Fig. 5B also shows the PAS-GAF domains are completely dissociated at a small separation (∼2 nm), whereas the DHp/DHp interface has to be separated by several nanometers before it breaks completely. The former behavior is characteristic of a rigid interface between two compact structures, which is expected for PAS-GAF. The latter observation hints at a more flexible dimerization interface between the long helices of the DHp domains, as might be expected for dissociation of the leucine zipper-like motif that form the interface. Although this structural interpretation is intuitively satisfying, it should be considered with some caution. This is because the shapes of the PMF curves depend on how the trajectories of separation are chosen. The free energy difference between monomer and dimer, however, is a path-independent state function.

Discussion

Three Monomerizing Mutations Reveal Two Dimerization Interfaces

We demonstrate that modification of the hydrophobic interactions in the GAF/GAF interface of the D. radiodurans phytochrome does not only fully monomerize the PAS-GAF fragment as reported by Auldridge et al. (42) but that it also monomerizes the PAS-GAF-PHY fragment. This implies that the PHY domains do not form stabilizing dimer contacts in solution, which is consistent with crystal structures (11, 12) and electron micrographs (12, 19) of the D. radiodurans phytochrome. On the other hand, crystal structures of a phytochrome from Pseudomonas aeruginosa (9, 22) indicate that the sister PHY domains approach each other. Different phytochrome types could have different interaction patterns. Also, the deviating finding could be caused by crystal contacts that force the PHY domains together. We note that the electron micrographs (12, 19) and our data, obtained for the D. radiodurans phytochrome in solution, are not prone to packing artifacts, and we conclude, therefore, that the sister PHY domains do not interact.

Whereas the mutations completely monomerize the PAS-GAF and PAS-GAF-PHY fragments, they result in a mixture of monomers and dimers when applied to the full-length phytochrome. This is because the HK domains stabilize the dimeric form. Thus, our data directly confirm the existence of two dimerization interfaces in the D. radiodurans phytochrome, one between sister GAF domains and one between the HK domains. This is also consistent with our umbrella sampling molecular dynamics simulations, which show that both interfaces support dimer formation.

The Histidine Kinase Domains Can Be Separated by Red-light Illumination

We find that the monomer/dimer ratio of FL_mon can be reversibly modified by red and far-red light illumination (Fig. 1). This means that at least when the GAF/GAF interactions are impaired, the HK/HK interface is broken by illumination. We consider this to be caused by a light-induced conformational change in the protein.
################
- Work required:
Say whether each statement agrees with the phytochrome text. Answer yes or no and quote the words that decide it: (a) The PAS-GAF domains come fully apart at a small separation. (b) The mutations fully monomerize the full-length phytochrome. (c) The authors conclude that the sister PHY domains interact in solution.

- Entries shown:
################
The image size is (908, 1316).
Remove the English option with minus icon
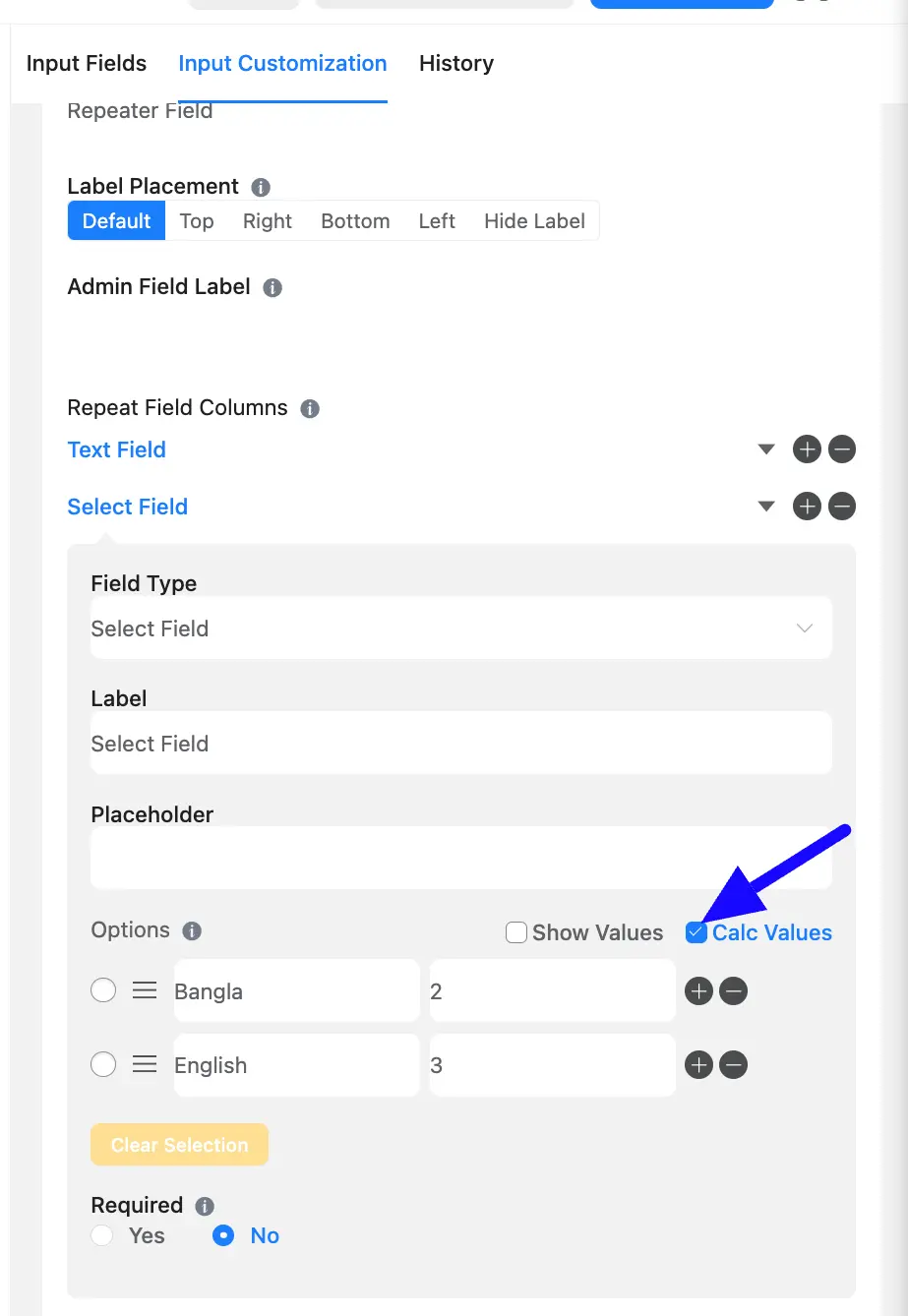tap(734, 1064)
################
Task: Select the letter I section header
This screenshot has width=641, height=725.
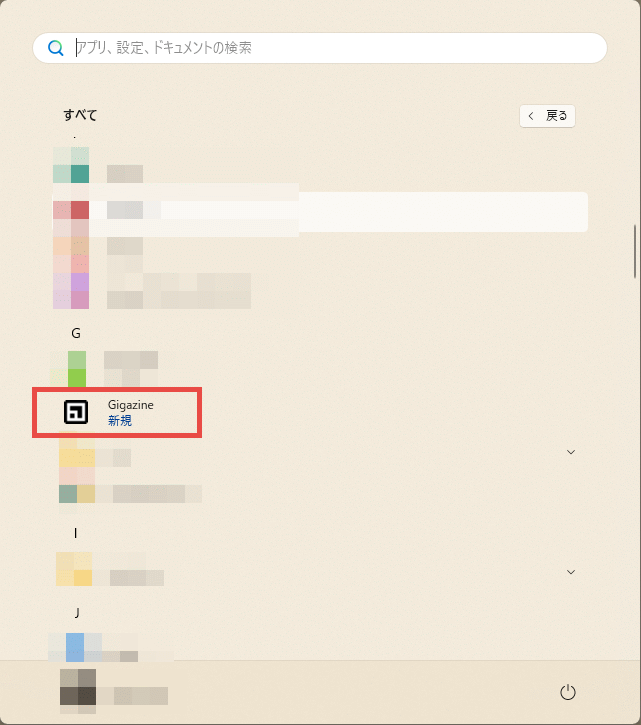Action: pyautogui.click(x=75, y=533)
################
- Response:
(a) Yes: "the PAS-GAF domains are completely dissociated at a small separation"
(b) No: "they result in a mixture of monomers and dimers when applied to the full-length phytochrome"
(c) No: "we conclude, therefore, that the sister PHY domains do not interact"